Early’s marvelous characterization of Maddie, whom Early accurately describes in the press notes as an “ingenue,” is fully realized, complex, and sympathetic. She is funny but not treated as a joke, maintaining a nervous, cheery attitude beneath a wispy blond wig. The film is well cast, including memorable turns in small roles, especially Johnston’s dour, rough-edged Beverlee, vaping in front of her reflection in the TV screen (surely a nod to Douglas Sirk’s All That Heaven Allows) while talking to Maddie during a tense, once-in-a-blue-moon phone conversation. Vanessa Bayer is also terrific as Julie, Maddie’s eating disorder rehab clinic roommate, echoing Brittany Murphy in Girl, Interrupted. (Those clinic scenes become a bit repetitive and long in the tooth, one of the film’s few flaws.) Berlant plays Deena’s silliness and affection—maybe even a borderline obsession with Maddie—well throughout. Also good is Rahill as the supportive husband, though Jake is maybe a little too hellbent on Maddie bearing his child. (To add, it’s nice to see a beefy body type treated with the same dose of eroticism that a cut, muscular male typically gets on film.)
Vibrant and full of visual panache, the myriad cinematic references are a joy to spot. The shots of the insensitive Beverlee’s wicked frozen steak delivery service to the vegetarian Maddie allude to the red flashes in Alfred Hitchcock’s Marnie, symbolic of the titular characters’ trauma. There’s a Fosse-inspired dance class that Maddie joins with Deena that includes an absurd routine.

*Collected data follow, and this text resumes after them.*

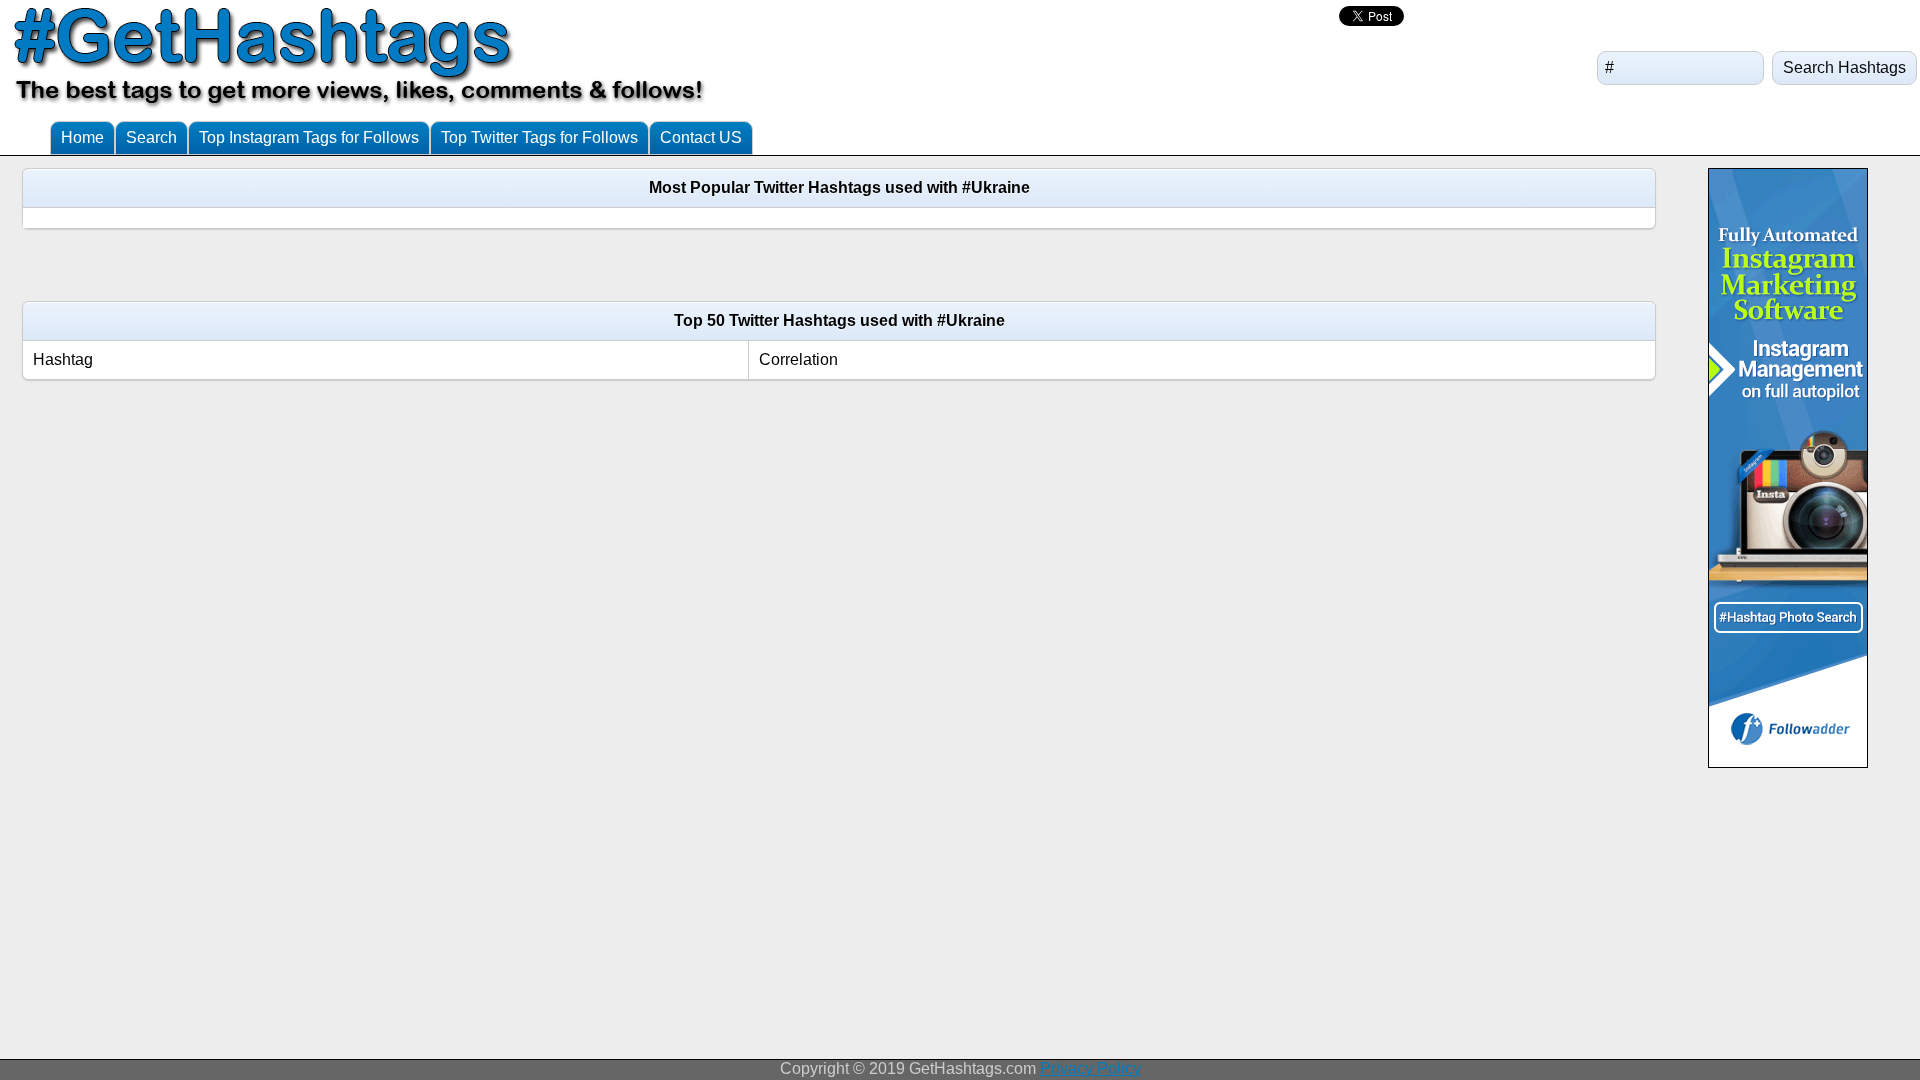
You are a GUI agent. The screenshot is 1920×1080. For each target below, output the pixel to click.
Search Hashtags (1844, 67)
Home (82, 137)
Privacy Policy (1090, 1068)
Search (151, 137)
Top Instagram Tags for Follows (309, 137)
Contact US (701, 137)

I kept waiting for Michael Hesslein’s vigorous (and suitably, just a tad kitschy) score to break into “I Sing the Body Electric” from Fame.
I fortunately caught this film at the Provincetown International Film Festival, where musician, author, and Provincetown local Roddy Bottum interviewed Early afterward. Bottum compared Early’s performance to Paul Reubens’s Pee-wee Herman—both lovable oddballs and singular portrayals. Early mentioned envisioning a trilogy of Maddie films, perhaps in a DVD box set with cute cover art and little lockets. If we could only be so lucky.